AUFLISTUNG ▸
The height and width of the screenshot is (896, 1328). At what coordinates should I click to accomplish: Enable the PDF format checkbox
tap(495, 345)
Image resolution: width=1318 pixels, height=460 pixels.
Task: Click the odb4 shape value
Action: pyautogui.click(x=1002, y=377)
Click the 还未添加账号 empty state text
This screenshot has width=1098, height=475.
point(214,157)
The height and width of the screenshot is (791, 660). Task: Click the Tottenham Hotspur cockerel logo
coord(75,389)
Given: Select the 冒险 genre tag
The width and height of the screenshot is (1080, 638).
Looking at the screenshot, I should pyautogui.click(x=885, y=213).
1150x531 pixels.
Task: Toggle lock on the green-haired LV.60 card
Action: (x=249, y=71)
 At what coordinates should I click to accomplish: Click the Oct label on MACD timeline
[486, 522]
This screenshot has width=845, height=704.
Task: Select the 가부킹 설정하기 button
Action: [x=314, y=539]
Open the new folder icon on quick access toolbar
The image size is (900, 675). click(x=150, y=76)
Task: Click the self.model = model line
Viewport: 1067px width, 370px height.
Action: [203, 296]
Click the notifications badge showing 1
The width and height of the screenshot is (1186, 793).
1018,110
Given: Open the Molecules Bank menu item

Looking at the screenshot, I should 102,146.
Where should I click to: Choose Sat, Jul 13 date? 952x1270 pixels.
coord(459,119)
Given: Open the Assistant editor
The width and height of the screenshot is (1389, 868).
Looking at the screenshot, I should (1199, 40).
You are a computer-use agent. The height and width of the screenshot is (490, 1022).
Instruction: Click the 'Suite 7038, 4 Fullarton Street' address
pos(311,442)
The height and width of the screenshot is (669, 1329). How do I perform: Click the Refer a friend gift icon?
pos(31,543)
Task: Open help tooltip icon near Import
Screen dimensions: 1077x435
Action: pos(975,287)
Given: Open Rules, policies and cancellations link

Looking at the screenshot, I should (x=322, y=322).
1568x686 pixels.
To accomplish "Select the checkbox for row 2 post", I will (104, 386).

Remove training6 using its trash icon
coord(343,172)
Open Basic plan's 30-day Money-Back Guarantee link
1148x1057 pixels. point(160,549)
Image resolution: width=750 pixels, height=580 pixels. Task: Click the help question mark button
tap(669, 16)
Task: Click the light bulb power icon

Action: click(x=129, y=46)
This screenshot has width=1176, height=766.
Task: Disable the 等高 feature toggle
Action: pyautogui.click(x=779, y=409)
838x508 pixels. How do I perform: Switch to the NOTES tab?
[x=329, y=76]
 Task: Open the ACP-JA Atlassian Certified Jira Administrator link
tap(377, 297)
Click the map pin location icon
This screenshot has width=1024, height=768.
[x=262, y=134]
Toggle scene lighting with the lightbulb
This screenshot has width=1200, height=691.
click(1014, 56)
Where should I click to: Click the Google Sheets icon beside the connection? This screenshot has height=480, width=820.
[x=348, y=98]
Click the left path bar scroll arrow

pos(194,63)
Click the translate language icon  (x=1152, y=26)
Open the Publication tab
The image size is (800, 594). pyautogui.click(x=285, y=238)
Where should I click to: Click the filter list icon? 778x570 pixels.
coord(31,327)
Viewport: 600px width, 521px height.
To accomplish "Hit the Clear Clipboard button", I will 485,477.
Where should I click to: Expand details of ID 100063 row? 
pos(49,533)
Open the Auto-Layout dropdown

ANLEITUNG ▸
Schreib die Zeilen ab der Zeile mit „Given: Open Rules, policies“ bis einschließlich der Zeile mit „1148x1057 pixels. point(160,549)“ noch einmal ab und ersetze darin „trash icon“ durch „bin icon“. Alles andere bleibt gleich.

LÖSUNG ▸
Given: Open Rules, policies and cancellations link

Looking at the screenshot, I should (x=322, y=322).
1568x686 pixels.
To accomplish "Select the checkbox for row 2 post", I will (104, 386).

Remove training6 using its bin icon
coord(343,172)
Open Basic plan's 30-day Money-Back Guarantee link
1148x1057 pixels. point(160,549)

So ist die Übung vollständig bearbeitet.